▸ **Collected data entries**:
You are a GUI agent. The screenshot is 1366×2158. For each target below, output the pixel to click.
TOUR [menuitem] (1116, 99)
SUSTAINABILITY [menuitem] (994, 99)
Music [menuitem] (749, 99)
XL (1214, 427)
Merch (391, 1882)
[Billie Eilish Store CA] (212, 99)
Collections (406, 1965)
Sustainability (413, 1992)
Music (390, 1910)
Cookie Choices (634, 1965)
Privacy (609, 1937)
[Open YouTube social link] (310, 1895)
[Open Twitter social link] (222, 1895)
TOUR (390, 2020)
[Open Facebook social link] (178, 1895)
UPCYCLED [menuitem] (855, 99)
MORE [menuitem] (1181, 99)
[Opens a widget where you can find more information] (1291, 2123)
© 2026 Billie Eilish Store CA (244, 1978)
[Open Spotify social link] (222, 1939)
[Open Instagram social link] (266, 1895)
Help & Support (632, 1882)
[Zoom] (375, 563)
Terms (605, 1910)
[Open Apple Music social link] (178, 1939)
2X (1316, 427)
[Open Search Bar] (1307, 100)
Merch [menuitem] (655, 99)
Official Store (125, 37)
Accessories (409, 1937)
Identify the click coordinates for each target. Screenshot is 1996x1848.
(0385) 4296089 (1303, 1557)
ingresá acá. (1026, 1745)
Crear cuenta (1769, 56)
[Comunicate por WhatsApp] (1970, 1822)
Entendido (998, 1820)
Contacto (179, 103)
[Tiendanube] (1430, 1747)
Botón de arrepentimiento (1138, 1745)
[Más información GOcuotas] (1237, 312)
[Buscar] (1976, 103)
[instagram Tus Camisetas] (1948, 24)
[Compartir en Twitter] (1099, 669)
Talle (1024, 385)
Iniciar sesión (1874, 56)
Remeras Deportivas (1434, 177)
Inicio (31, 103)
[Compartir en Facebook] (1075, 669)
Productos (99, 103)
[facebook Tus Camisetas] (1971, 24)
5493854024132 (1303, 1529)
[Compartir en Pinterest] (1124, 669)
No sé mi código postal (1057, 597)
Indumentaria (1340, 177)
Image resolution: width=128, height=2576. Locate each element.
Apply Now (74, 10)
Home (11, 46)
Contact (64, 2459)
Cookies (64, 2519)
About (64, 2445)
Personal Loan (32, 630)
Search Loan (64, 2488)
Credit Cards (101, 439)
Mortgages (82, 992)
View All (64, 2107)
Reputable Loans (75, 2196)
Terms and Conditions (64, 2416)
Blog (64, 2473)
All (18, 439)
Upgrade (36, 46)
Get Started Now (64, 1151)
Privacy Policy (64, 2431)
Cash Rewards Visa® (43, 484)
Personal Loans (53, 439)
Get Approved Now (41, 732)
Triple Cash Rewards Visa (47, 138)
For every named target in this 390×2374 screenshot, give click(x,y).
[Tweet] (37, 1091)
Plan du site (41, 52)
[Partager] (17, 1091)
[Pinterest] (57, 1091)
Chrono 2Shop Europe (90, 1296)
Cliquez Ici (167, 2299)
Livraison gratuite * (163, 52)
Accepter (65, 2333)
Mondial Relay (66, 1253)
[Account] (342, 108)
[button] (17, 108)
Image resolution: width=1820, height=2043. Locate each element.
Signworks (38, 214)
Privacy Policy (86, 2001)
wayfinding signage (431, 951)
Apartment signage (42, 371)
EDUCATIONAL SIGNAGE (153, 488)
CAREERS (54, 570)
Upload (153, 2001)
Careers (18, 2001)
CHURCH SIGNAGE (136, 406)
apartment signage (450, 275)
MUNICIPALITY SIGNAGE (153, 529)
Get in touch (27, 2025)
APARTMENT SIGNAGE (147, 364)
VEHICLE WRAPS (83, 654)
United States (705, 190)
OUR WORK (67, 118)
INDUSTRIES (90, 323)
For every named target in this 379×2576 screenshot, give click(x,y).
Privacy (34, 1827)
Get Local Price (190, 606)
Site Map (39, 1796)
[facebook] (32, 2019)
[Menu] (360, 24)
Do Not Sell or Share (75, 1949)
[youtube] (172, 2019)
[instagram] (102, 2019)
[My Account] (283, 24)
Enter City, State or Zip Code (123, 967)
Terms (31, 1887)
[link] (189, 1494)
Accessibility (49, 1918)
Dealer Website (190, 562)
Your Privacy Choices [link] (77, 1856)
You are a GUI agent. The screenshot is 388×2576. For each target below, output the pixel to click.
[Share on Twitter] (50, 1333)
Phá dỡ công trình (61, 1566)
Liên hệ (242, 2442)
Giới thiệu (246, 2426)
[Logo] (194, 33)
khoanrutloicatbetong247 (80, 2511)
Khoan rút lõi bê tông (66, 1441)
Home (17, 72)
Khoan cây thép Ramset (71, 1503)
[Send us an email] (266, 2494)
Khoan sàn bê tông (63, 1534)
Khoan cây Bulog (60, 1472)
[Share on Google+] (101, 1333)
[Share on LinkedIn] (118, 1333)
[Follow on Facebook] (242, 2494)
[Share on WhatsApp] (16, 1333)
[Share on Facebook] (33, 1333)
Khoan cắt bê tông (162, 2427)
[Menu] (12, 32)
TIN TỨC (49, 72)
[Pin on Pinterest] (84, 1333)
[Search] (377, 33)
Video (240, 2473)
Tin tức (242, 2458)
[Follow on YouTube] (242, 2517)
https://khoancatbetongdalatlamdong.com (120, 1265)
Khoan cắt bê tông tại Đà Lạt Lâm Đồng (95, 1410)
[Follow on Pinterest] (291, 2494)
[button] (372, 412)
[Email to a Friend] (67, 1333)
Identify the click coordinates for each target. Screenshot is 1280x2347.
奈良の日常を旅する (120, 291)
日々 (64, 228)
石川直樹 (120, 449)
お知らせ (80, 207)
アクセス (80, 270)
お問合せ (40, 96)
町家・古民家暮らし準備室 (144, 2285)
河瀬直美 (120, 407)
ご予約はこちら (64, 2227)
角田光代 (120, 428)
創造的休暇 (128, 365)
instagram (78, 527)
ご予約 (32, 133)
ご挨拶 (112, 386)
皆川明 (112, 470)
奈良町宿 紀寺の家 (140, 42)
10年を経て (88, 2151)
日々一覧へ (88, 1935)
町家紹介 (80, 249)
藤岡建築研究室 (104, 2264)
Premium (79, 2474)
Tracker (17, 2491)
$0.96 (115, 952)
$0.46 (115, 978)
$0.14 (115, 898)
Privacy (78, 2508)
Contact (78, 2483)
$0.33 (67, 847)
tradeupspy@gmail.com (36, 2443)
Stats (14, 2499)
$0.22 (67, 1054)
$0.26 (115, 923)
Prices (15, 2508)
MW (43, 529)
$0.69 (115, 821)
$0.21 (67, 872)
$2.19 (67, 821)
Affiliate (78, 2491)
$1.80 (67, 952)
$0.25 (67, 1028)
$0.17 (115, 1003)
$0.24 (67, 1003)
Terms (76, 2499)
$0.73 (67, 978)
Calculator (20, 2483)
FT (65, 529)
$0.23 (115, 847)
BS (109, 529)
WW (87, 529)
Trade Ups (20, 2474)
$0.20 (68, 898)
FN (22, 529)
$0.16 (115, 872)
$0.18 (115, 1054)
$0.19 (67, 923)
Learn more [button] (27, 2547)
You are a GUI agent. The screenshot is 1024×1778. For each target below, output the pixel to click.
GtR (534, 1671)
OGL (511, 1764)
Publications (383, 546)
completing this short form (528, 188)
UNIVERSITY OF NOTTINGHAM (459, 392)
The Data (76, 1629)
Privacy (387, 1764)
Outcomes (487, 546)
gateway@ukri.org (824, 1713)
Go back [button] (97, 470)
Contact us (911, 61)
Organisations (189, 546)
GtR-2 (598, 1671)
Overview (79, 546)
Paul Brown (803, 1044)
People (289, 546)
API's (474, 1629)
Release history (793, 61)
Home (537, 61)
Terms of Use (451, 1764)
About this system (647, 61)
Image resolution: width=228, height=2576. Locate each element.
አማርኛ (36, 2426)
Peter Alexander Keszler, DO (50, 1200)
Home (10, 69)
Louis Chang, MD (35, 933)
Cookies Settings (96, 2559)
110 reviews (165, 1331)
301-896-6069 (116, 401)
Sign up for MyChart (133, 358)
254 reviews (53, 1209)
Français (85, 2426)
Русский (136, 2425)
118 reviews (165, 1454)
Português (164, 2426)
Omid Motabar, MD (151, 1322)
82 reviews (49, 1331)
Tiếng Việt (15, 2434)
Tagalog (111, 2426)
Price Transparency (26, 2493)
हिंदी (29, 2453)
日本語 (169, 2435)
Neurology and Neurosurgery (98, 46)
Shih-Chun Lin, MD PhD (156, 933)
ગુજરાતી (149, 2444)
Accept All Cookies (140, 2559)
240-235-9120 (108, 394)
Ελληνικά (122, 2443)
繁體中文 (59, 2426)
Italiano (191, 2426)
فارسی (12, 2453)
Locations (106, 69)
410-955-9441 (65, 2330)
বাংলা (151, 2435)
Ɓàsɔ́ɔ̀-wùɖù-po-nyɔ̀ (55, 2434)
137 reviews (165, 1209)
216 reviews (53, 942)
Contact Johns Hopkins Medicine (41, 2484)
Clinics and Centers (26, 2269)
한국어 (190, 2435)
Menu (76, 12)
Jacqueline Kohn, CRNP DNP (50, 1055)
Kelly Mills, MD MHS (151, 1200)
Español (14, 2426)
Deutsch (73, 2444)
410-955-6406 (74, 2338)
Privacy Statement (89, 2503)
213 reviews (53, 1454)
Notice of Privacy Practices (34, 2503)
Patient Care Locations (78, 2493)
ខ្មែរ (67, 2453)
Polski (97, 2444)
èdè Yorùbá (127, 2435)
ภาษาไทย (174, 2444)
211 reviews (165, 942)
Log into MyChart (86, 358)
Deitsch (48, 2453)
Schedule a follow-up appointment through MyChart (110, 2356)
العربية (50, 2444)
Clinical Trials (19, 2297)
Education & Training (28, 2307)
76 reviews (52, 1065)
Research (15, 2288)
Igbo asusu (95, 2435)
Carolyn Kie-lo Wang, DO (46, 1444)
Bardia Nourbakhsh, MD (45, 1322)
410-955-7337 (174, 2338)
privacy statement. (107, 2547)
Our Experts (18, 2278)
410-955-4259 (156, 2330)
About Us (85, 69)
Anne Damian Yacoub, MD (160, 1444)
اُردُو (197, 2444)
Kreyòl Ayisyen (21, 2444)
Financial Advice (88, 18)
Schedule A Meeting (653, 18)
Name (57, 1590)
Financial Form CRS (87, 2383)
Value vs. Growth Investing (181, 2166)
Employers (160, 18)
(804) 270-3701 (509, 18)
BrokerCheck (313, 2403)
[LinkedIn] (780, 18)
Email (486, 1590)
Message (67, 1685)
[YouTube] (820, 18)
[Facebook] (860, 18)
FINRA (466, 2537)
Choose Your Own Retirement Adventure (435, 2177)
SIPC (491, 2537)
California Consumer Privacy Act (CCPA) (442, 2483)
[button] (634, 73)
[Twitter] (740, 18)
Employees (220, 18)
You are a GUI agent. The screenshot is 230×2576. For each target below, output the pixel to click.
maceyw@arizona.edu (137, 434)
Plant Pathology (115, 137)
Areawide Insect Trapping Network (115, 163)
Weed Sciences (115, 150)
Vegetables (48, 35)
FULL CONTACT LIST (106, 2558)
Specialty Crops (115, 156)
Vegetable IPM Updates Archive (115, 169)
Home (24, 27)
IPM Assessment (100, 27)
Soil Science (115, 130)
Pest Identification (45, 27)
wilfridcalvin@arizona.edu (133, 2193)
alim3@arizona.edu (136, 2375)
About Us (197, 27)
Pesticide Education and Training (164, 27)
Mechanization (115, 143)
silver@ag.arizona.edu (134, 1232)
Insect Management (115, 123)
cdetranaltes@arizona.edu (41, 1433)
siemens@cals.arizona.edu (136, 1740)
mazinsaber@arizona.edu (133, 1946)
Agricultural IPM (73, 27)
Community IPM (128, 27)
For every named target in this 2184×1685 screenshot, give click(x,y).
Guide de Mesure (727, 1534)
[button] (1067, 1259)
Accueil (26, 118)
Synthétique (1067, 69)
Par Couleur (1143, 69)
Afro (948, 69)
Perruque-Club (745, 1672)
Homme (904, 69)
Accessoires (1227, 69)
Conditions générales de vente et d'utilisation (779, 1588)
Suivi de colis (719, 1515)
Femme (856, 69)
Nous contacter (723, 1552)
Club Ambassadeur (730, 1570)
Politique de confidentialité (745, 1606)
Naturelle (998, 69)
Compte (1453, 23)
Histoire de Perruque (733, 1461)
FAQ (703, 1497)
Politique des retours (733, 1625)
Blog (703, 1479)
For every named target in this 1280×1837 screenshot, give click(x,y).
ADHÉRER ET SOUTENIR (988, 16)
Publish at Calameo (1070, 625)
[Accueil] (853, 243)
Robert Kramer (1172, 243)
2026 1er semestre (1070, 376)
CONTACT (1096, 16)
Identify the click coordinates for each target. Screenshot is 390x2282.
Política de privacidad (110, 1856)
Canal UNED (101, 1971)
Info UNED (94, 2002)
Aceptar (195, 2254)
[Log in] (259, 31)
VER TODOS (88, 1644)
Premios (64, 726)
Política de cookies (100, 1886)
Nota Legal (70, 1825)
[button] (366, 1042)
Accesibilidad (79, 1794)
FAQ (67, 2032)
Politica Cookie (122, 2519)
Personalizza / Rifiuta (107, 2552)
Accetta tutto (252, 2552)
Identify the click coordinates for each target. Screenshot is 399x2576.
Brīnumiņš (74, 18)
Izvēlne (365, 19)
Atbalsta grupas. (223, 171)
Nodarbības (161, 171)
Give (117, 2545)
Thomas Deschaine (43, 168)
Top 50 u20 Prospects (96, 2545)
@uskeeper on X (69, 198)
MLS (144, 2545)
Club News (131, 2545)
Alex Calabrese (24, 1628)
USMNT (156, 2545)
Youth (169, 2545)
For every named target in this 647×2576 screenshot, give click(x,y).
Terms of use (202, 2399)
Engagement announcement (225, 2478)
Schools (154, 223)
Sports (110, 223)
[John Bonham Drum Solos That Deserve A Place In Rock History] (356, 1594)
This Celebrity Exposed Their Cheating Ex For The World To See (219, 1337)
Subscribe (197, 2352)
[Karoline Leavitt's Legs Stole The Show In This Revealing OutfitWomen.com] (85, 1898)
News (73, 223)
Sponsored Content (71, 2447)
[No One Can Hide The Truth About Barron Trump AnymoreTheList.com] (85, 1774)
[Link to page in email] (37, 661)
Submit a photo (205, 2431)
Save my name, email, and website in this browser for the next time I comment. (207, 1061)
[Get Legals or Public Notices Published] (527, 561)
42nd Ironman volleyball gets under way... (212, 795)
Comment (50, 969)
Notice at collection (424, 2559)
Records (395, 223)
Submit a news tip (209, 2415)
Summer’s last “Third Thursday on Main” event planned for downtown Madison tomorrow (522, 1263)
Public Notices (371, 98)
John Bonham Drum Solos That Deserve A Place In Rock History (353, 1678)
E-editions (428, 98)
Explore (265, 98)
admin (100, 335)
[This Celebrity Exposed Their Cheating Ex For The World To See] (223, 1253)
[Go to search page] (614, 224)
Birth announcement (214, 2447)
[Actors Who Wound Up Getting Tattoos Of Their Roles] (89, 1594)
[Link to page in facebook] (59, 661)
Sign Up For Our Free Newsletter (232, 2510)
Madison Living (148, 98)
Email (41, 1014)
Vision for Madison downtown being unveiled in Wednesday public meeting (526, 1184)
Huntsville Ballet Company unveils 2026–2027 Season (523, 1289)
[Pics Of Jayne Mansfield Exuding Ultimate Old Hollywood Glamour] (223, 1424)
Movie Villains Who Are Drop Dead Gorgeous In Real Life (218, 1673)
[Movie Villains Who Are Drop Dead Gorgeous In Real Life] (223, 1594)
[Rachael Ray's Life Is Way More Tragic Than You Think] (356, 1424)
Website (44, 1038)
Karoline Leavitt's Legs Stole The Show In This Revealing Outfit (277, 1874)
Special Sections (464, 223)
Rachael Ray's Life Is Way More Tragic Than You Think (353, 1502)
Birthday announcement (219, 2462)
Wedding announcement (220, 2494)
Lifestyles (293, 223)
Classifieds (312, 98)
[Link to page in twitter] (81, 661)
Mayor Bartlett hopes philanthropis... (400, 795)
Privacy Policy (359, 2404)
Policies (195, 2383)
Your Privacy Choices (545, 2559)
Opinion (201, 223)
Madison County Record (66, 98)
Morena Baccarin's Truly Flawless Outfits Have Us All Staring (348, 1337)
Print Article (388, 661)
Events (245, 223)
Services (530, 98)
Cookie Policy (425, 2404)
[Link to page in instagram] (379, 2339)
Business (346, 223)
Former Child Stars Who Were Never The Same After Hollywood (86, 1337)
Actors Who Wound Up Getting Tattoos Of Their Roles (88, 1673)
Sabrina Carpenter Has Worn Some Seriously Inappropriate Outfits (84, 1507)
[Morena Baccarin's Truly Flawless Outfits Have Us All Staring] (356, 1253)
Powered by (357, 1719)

▸ **Activity**: Return all lines from the entries that contain the string "Deserve".

▸ **Solution to the problem**:
[John Bonham Drum Solos That Deserve A Place In Rock History] (356, 1594)
John Bonham Drum Solos That Deserve A Place In Rock History (353, 1678)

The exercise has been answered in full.